Requirement = Below are records with pictures. Transcribe exactly, and only, the lines from the line with "Given: Select the" to the line with "Open the Interval 1 hr selector", both ends included, but not the pictures.
---------- Recorded data
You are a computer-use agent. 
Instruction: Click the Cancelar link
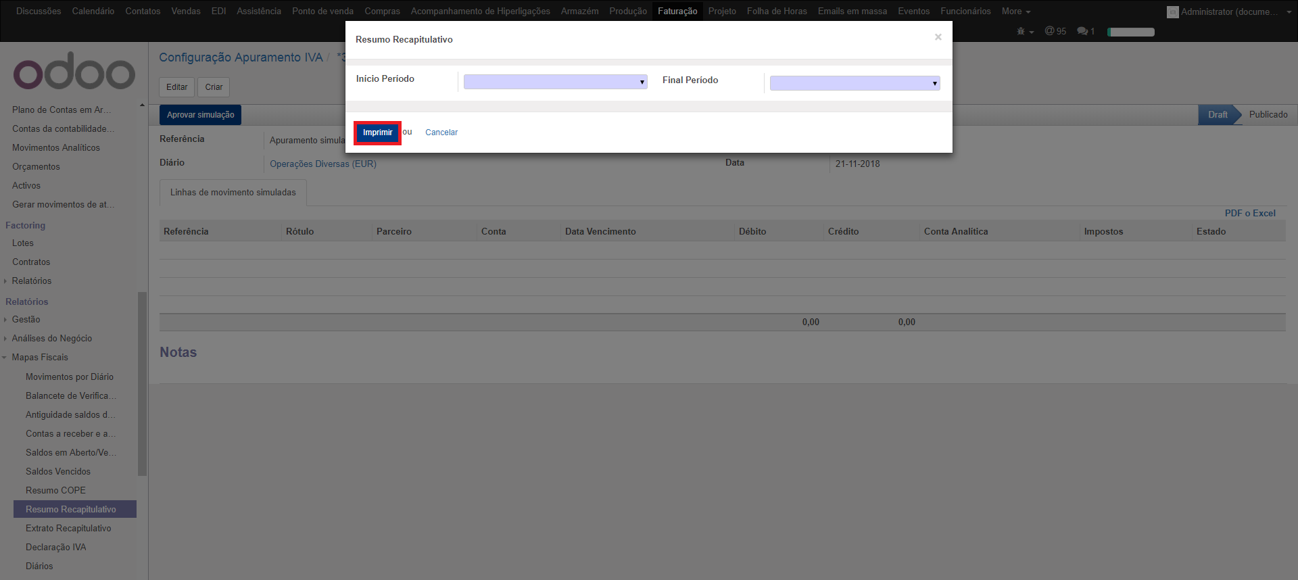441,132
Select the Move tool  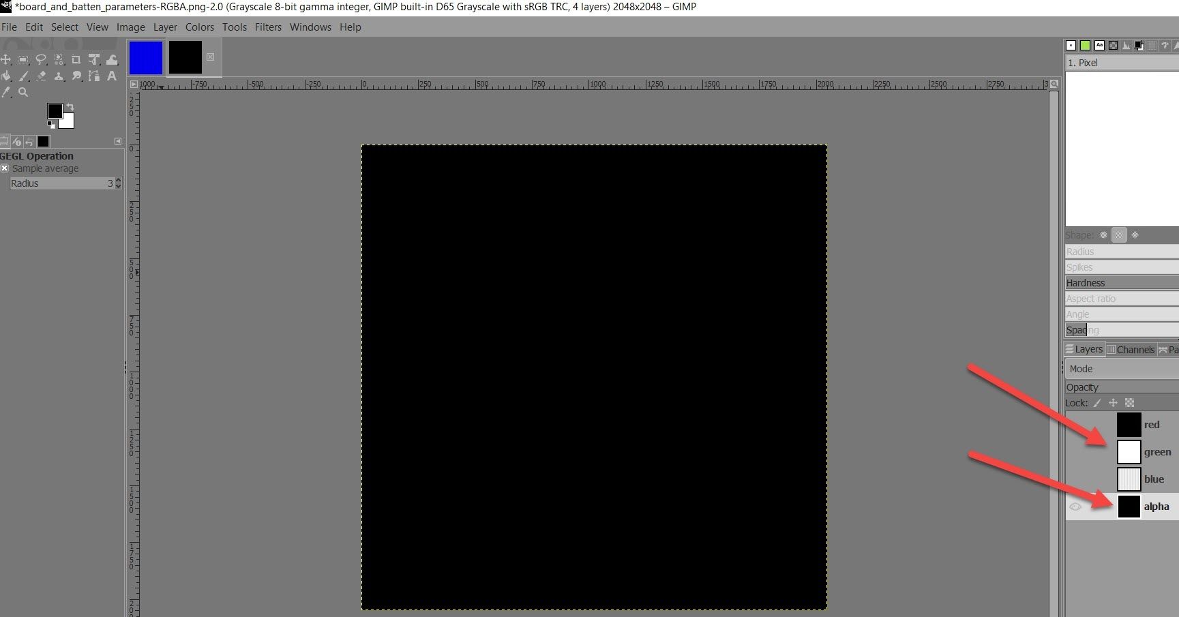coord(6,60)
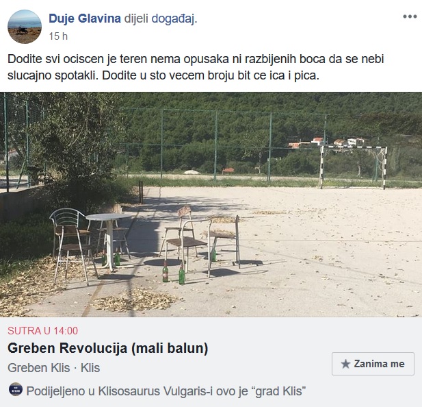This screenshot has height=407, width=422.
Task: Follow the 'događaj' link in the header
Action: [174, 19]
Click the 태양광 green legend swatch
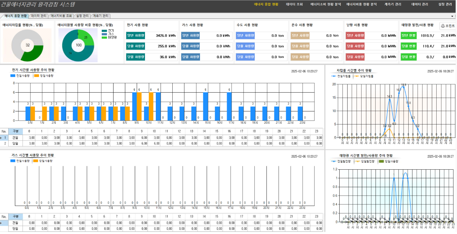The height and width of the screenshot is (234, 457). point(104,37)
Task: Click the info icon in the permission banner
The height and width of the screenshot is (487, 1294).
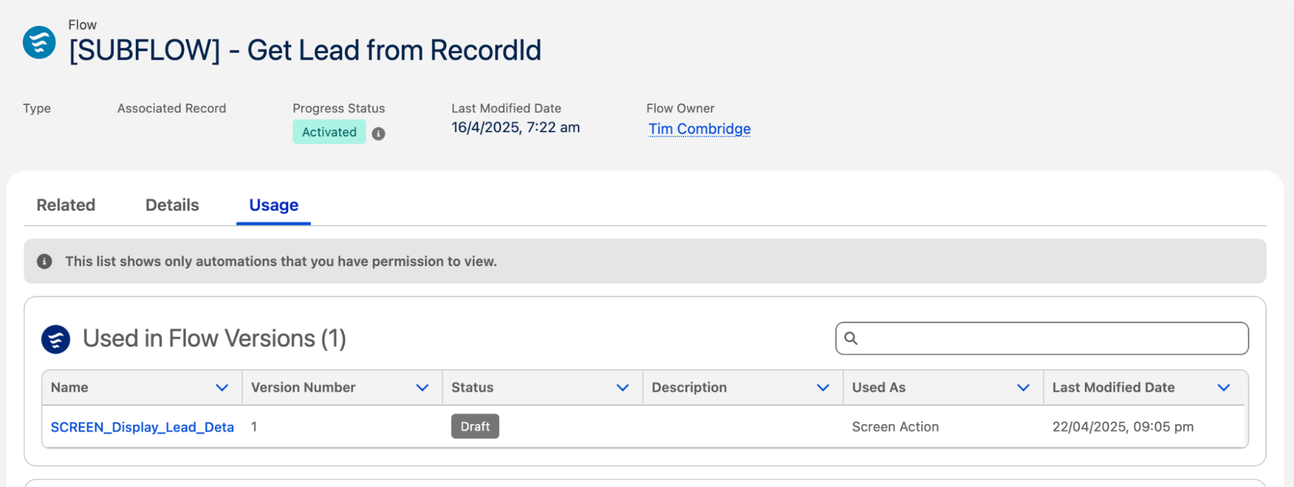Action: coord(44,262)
--------------------
---------- Recorded data
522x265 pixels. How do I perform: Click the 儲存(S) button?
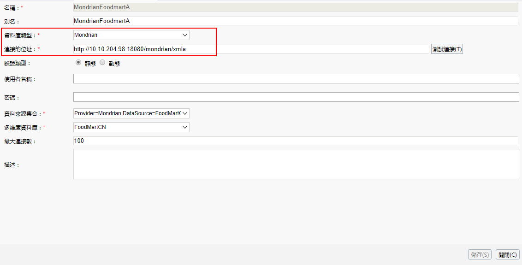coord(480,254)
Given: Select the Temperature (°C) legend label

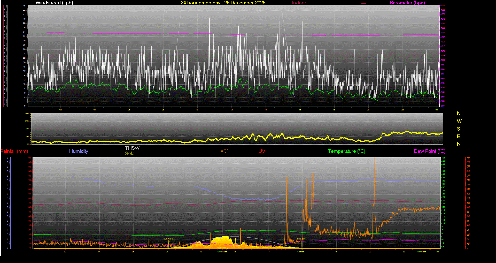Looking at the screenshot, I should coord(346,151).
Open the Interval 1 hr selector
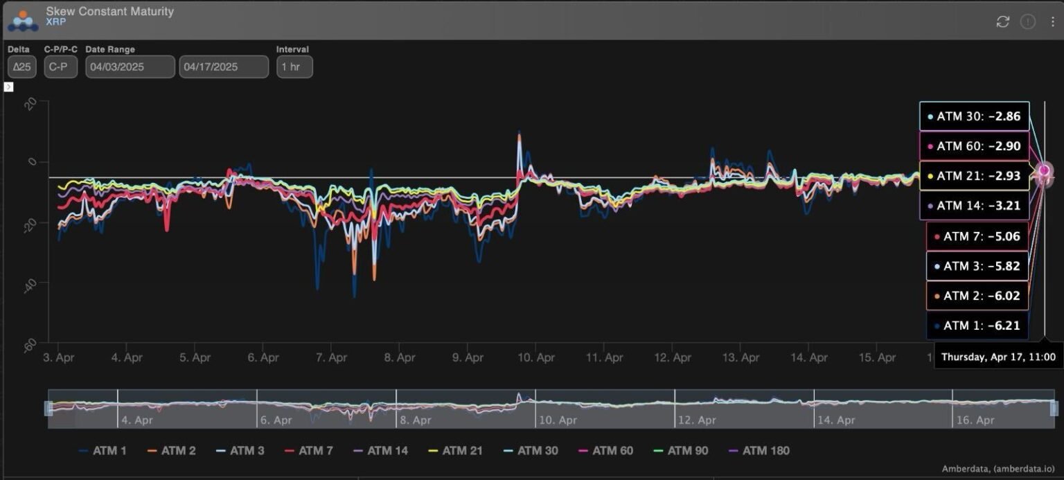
--------------------
Exercise answer =
Given: Select the Temperature (°C) legend label

Looking at the screenshot, I should coord(346,151).
Open the Interval 1 hr selector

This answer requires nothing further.